6. Today’s waste companies will be the resource management companies of the future
The collection and processing of materials forms the basis of a circular economy but in many cases, manufacturers have no easy way of getting back the materials and components they put out into the market. Spotting this opportunity, waste management will become resource management companies, offering reverse logistics and process separation expertise as opposed to cheap disposal.

When it comes to re-purposing waste, part of the challenge says Chris Baker, general manager for Europe, TerraCycle is the constant innovation in packaging and product technology. To make recycling and re purposing easier, those responsible for designing new products need to have an understanding of the waste management process. Under current technology bioplastics for example, actually contaminate recycling streams so what might seem like a smart, sustainable choice for a designer could actually do more harm than good at end of life stage.

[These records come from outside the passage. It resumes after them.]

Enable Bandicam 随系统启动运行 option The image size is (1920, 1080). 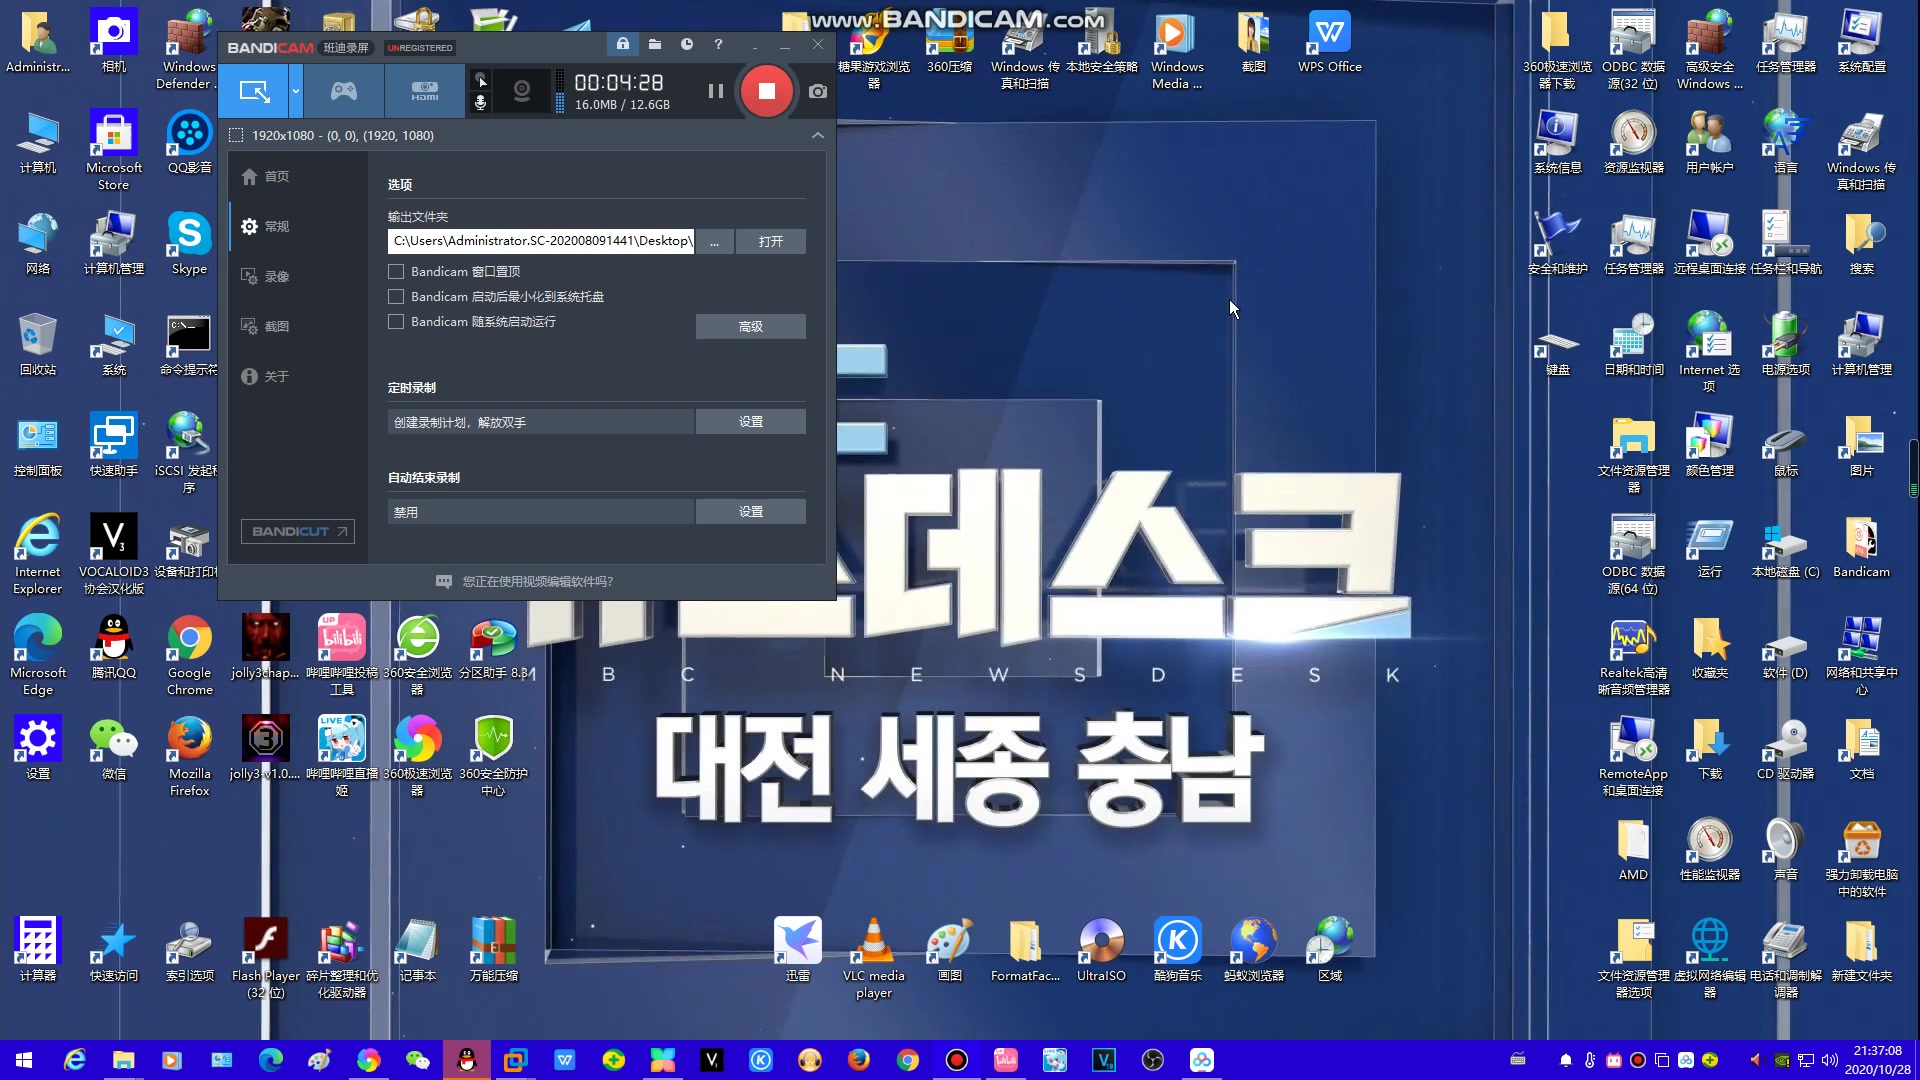[397, 322]
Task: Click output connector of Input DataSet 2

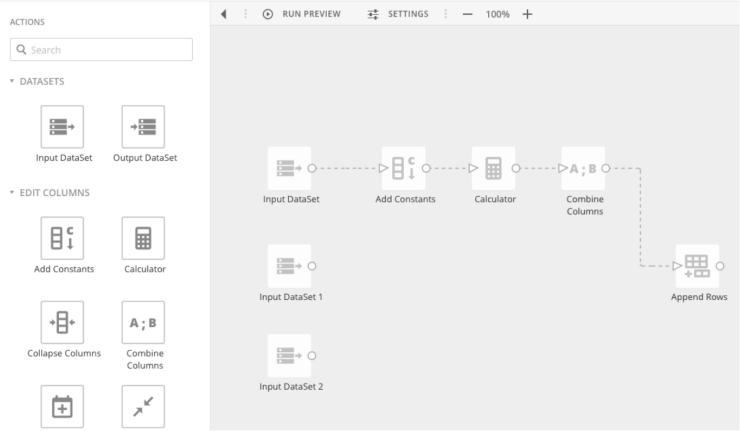Action: pos(312,355)
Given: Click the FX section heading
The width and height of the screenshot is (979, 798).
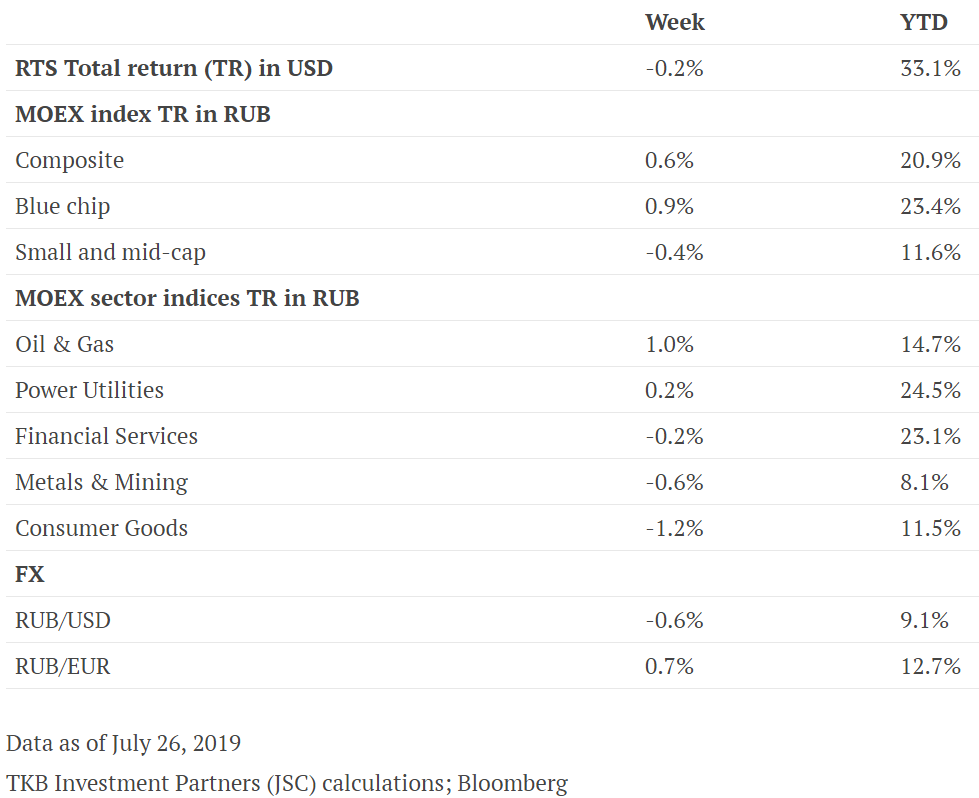Looking at the screenshot, I should point(30,574).
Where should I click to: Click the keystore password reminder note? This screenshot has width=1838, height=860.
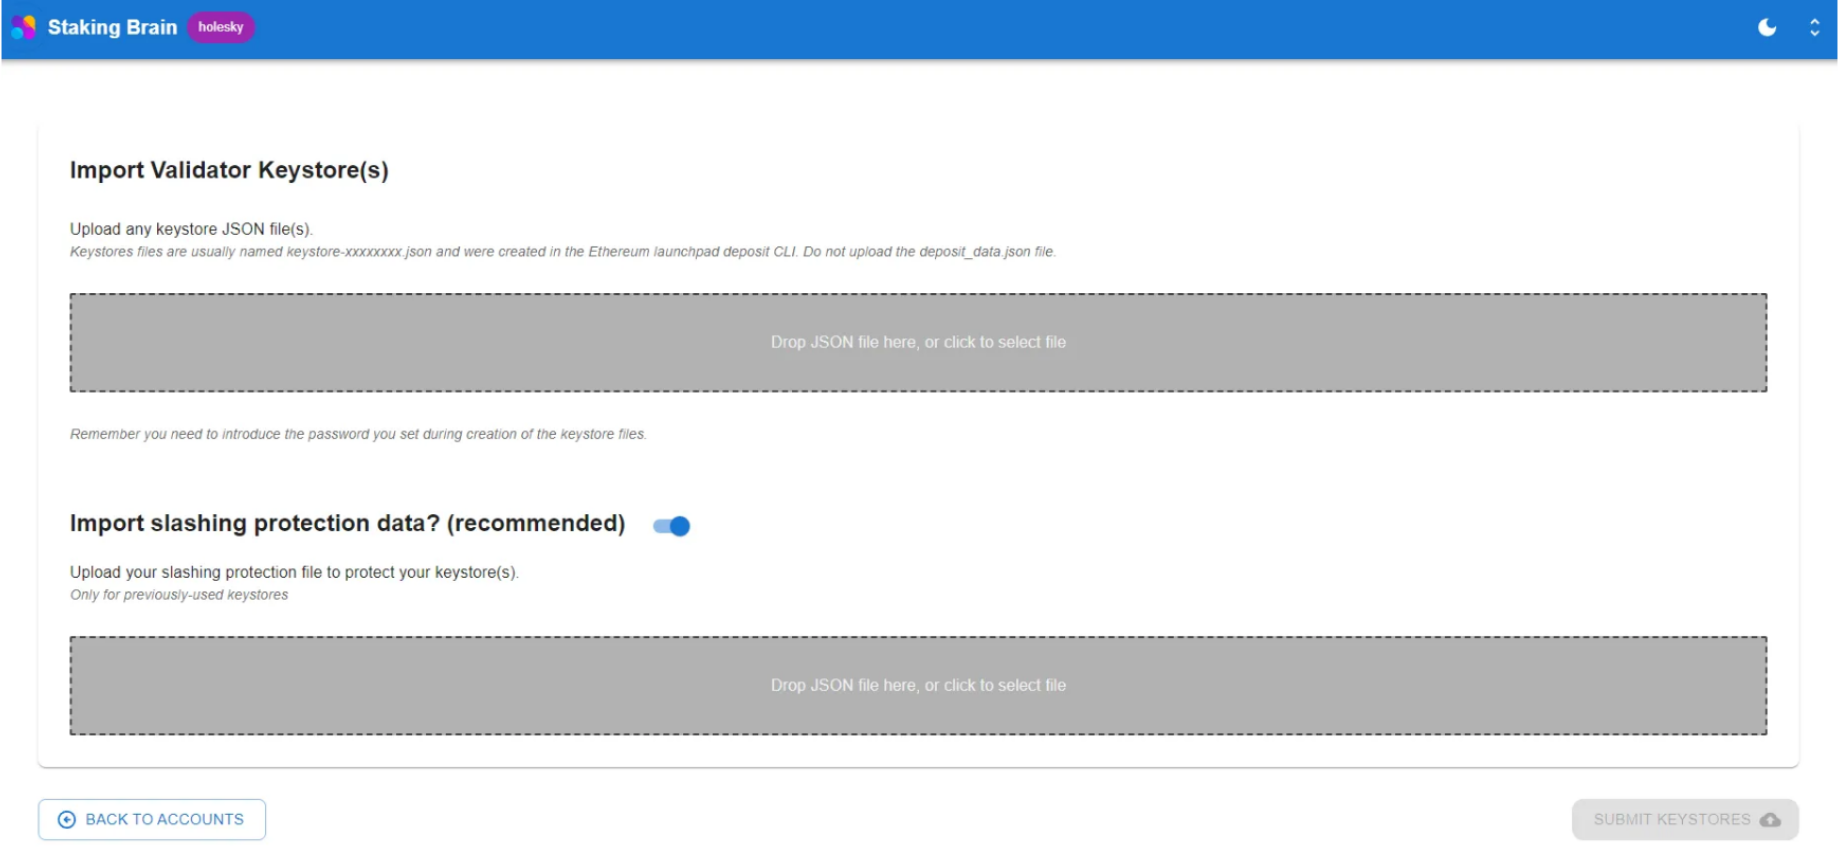pos(358,434)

7. The circular economy shouldn’t forget the consumer
The circular economy is an opportunity for businesses to differentiate from competition, increase its margin and its customer intimacy says Goetzee. But with so many advantages for businesses, it can be easy to forget about the consumer. Pitts warns against this and asks that businesses win the support of consumers by offering them their own wins too.

8. Infrastructure challenges are local employment opportunities
Asked how the global nature of our economy affects the geographies of take back, Gulland responds: “We’re smart enough to work out how to supply the global economy, surely we can come up with an answer for this.” He suggests thinking about repair and reuse more locally over transporting them around the world. Goodwin agrees that focusing on circularity within a country or economy rather than the global picture might make more sense for certain product.

9. It is possible to be too circular
“It makes no sense to expend more energy regenerating a product than is embodied in the product in the first place. Different products will need different approaches but always keep in mind what is the best way to retain value in the business system and economy,” says Pitts.

That said, Goodwin points that the understanding of what is worth it and not worth it will continuously evolve, so nothing should be written off and we should strive to keep testing assumptions.

10. For a quick circular economy win, look to the future
A quick win for any given business could be anything from increasing on site recycling or shifting to a totally different business model (like providing a service rather than product). Goodwin recommends identifying quick wins by assessing and acting on projections for future costs like that expected of waste disposal or the impacts of volatility in raw materials prices.